It took a moment, as she’d been expecting the latter. “Sold shoes?”
“That’s right. In the shoe department of a moderately successful department store downtown. My mother sold stationery on the third floor.” He didn’t have to look at her to know she was frowning, her brows drawn together. “Surprised?”
“Yes,” she admitted. “A bit. I suppose I imagined you’d been influenced by your parents to some extent and that they’d had some unusual career or interests.”
Hunter cast off again with an agile flick of his wrist. “Before my father sold shoes, he sold tickets at the local theater; before that, it was linoleum, I think.” His shoulders moved slightly before he turned to her. “He was a man trapped by financial circumstances into working, when he’d been born to dream. If he’d been born into affluence, he might’ve been a painter or a poet. As it was, he sold things and regularly lost his job because he wasn’t suited to selling anything, not even himself.”
Though he spoke casually, Lee had to struggle to distance herself emotionally. “You speak as though he’s not living.”
“I’ve always believed my mother died from overwork, and my father from lack of interest in life without her.”
Sympathy welled up in her throat. She couldn’t swallow at all. “When did you lose them?”
“I was eighteen. They died within six months of each other.”
“Too old for the state to care for you,” she murmured, “too young to be alone.”
Touched, Hunter studied her profile. “Don’t feel sorry for me, Lenore. I managed very well.”

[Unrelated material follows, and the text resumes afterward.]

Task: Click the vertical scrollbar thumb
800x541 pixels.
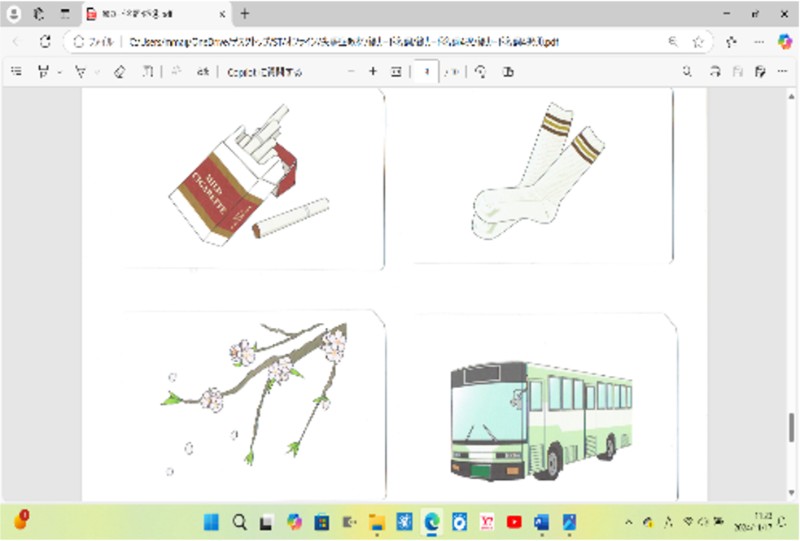Action: 791,427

“But you weren’t a man yet.” No, she mused, perhaps he had been. “You had college to face.”
“I had some help, and I waited tables for a while.”
Lee remembered the wallet full of credit cards she’d carried through college. Anything she’d wanted had always been at her fingertips. “It couldn’t have been easy.”
“It didn’t have to be.” He lit a cigarette, watching the clouds move slowly closer. “By the time I was finished with college, I knew I was a writer.”
“What happened from the time you graduated from college to when your first book was published?”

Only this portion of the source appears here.